▸ **DIRECTIVE A**: Print the passage on Spanish agricultural cooperatives word for word, starting at "For Cosanse, scale" and ending at "form larger cooperatives.".
▸ **DIRECTIVE B**: Write a continuation of the piece on Spanish agricultural cooperatives, picking up after its final sentence.

*** GIVEN TEXT ***

Spanish agricultural cooperatives have become successful for-profit ventures. How can Asia’s farmers follow their path?
La Almunia de Doña Godina, a small town situated in the fertile plains of Valdejalón in northwestern Spain, was buzzing with unusual activity one late afternoon a few weeks ago, when I was there to visit the headquarters of Cosanse, a local agricultural cooperative.
Unlike typical ADB missions to agricultural cooperatives in South Asia, where you normally meet a group of farmers who often have little to say to visitors, I entered nothing less than a modern corporate set-up. Cosanse has a large meeting room, high-tech cold chain and storage infrastructure, in-and-out rolling delivery trucks, and facilities for sorting, grading and packaging perishable products.
Owned by about 800 farmers, Cosanse’s day-to-day operations are managed by 75 full-time paid employees, including agricultural engineers and marketing experts. The cooperative receives some subsidies, but it is a for-profit venture. The farmer-owners jointly share profits and bear losses.
The technical experts are involved in all stages of upstream agricultural activities: growing, harvesting, and handling. Many agricultural cooperatives in South Asia do the same, but the distinct feature of Cosanse is its focus on joint marketing.
The Spanish cooperative pools the products from all members and sells them on their behalf following certain terms and conditions. Members thus benefit from economies of scale on marketing expertise – a very interesting approach for developing countries in our region.
For Cosanse, scale applies to both product processing and marketing. Small cooperatives often lack this scale advantage, but other Spanish cooperatives have found a way around this by joining forces to form larger cooperatives.
A good example is Valencia-based Anecoop, which brings together 68 small cooperatives to integrate, coordinate, and jointly market the products of its 27,000 member farmers. Like Cosanse, Annecop is also fully owned by its members and run by professionals to maximize profit.
Scale advantage is also required at the selling point – markets must be large enough to absorb large quantities and keep prices buoyant. If the market is not big enough, selling large amount of products pooled by cooperatives from farmers can bring down prices and hurt farmer incomes.

*** DATA ***

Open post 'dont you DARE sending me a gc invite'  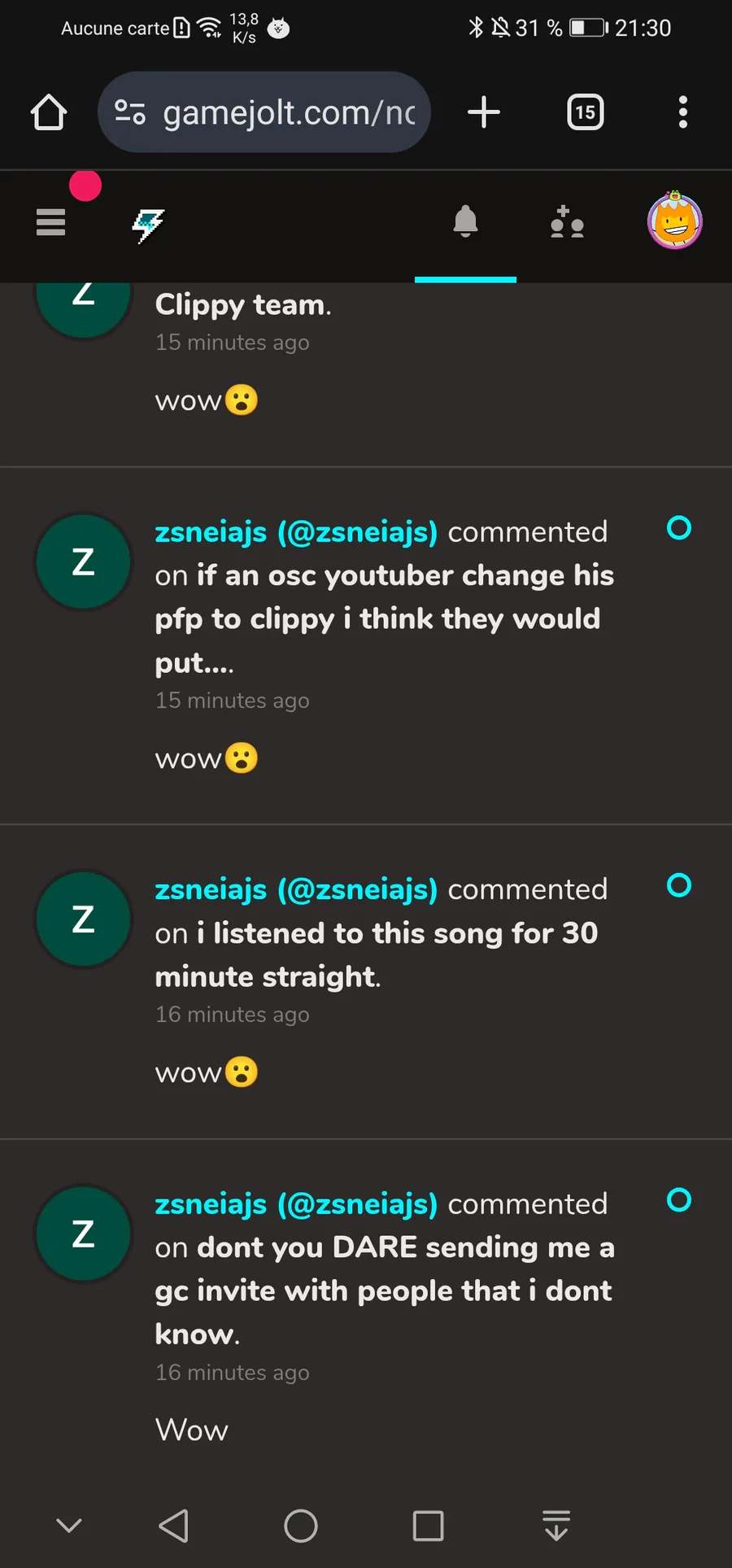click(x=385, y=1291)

***
*** DATA ***

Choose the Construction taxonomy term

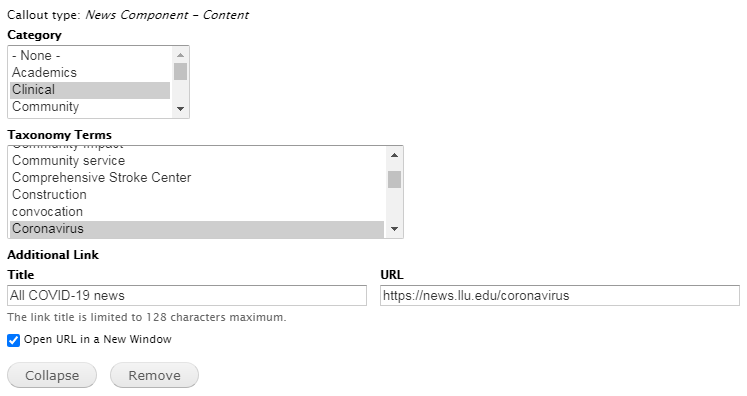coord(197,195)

***

▸ **EXERCISE RESPONSE A**:
For Cosanse, scale applies to both product processing and marketing. Small cooperatives often lack this scale advantage, but other Spanish cooperatives have found a way around this by joining forces to form larger cooperatives.

▸ **EXERCISE RESPONSE B**:
In Spain, the combination of cooperatives with strong marketing skills and wholesale markets— large physical facilities supported by complementary activities that help reduce transaction costs—has cut some middlemen. Farmers produce, cooperatives integrate and wholesale, and markets distribute to different end-users through retailers and traders. This direct link between farmers and markets, set up by the cooperatives, protects farmers—and consumers, too—against seasonal glut or scarcity that affects prices.
The experience of Cosanse is very interesting for Asia, which itself has a long history of agricultural cooperatives. For instance, in 1904 then British-ruled India enacted the Co-operative Credit Society Act, which gave impetus to the cooperative movement in South Asia.
Asian cooperatives need more support
Asia has many examples of cooperatives like Anecoop, but they are not engaged in marketing. The Kotwali Thana Central Co-operative Association formed in the early 1960s in Bangladesh ultimately failed to sustain itself as a for-profit entity because it was unable to market the products of its members, despite drawing global attention as a comprehensive model of rural development.
In many countries in developing Asia, the gains from consolidated efforts by farmers are lost due to their fragmented and disjointed efforts on marketing.
To turn into financially viable corporate entities like Cosanse or Anecoop, existing Asian cooperatives need more public support in three interrelated areas.
First, governments must enact policies that give cooperatives more access to credit so they can build adequate storage facilities. This is quite common in the EU, where cooperatives receive different forms of public assistance for marketing, not only just for production.
Second, the currently observed “volunteerism” in managing cooperatives needs to be replaced by corporate principles, with a clear demarcation between equity holders and management personnel, all of which must be accountable for their decisions.
Microfinance institutions—among them the Grameen Bank—and NGOs in many Asian countries have organized people in groups and delivered ownership to beneficiaries, thus providing the promising social infrastructure for a paradigm shift on agricultural cooperatives in the region. This vision must be supported by forward-looking government policies and technical support.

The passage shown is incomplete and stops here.